魔王城は、少なくともあたしの予想とはまるっきり違ってた。

あたしの貧相なイメージでは、暗雲漂うボロボロの廃墟のような城で、至る処に骨が転がってたり毒ガスが吹き出てたり、という如何にもみたいなのだったんだけど。


実際は優美なフォルムの、白亜の城だった。

中に入ればボロボロということもなく、物陰から魔物が襲ってくる…ということもない。


油断してはいけない、と思いつつ幾分気が抜けた感は否めない。

あたしを抱えた安藤さんが言った。

「高田君は確か、歴代魔王の資料読んでたよね?」

そんな物があるの?

あたしが耳をピクピクさせると、安藤さんがすかさず耳の付け根をカリカリしてくれる。

はぁ、天国ぅ。うっとりしてたら高田君にジッと見られてた。いやいや、油断してませんってば。

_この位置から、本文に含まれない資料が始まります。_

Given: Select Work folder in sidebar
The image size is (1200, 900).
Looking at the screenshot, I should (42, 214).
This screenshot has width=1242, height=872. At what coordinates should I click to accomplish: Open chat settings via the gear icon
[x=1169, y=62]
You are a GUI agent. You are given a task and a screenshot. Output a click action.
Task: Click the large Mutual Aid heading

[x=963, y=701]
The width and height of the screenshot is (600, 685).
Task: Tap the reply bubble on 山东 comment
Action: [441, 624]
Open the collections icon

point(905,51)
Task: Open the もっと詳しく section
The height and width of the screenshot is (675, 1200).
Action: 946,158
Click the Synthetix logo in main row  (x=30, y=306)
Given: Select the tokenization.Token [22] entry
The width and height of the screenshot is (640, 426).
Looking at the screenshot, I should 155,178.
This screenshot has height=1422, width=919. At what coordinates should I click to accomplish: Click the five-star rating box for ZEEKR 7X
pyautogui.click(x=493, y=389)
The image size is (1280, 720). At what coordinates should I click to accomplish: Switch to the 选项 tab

「資料は一応読んだ。何かの参考になるかと思ったからな。けど、3代前まで遡ったが役にたちそうもなかったからやめた」

えー、なんで?なんで決めつけちゃうの?何かわかるかもしれないじゃん。


あたしの抗議の視線に負けたのか、やや狼狽えた高田君は、大体で良ければ、と話しだした。


「こんな話しは昨晩のうちに済ませておくべきだった」

と言いながら高田君が教えてくれた内容は、あたしたちを唖然とさせた。


前回の魔王の復活は80年程前だった。そもそも魔王の復活といっているが、同じ魔王が復活してくるわけではないらしい。

毎回毎回、全く違う魔王が現れるのだ。

前回の魔王は少女の姿だった。召喚されたのは聖女のみで、勇者はいなかった。魔王の城は今回とは全然違う、王都の東の辺境に現れ、それはお菓子でできていた。


この辺りであたしたちの顔には、何それ、という表情しか浮かんでいなかった。

お菓子の城って、あたしには某有名な外国の童話に出てくる『お菓子の家』のお城バージョンしか思い浮かばないんですけど?

この世界の人には通じないかもしれないが、安藤さんも、その資料を読んだときの高田君も同じことを思ったはずだ。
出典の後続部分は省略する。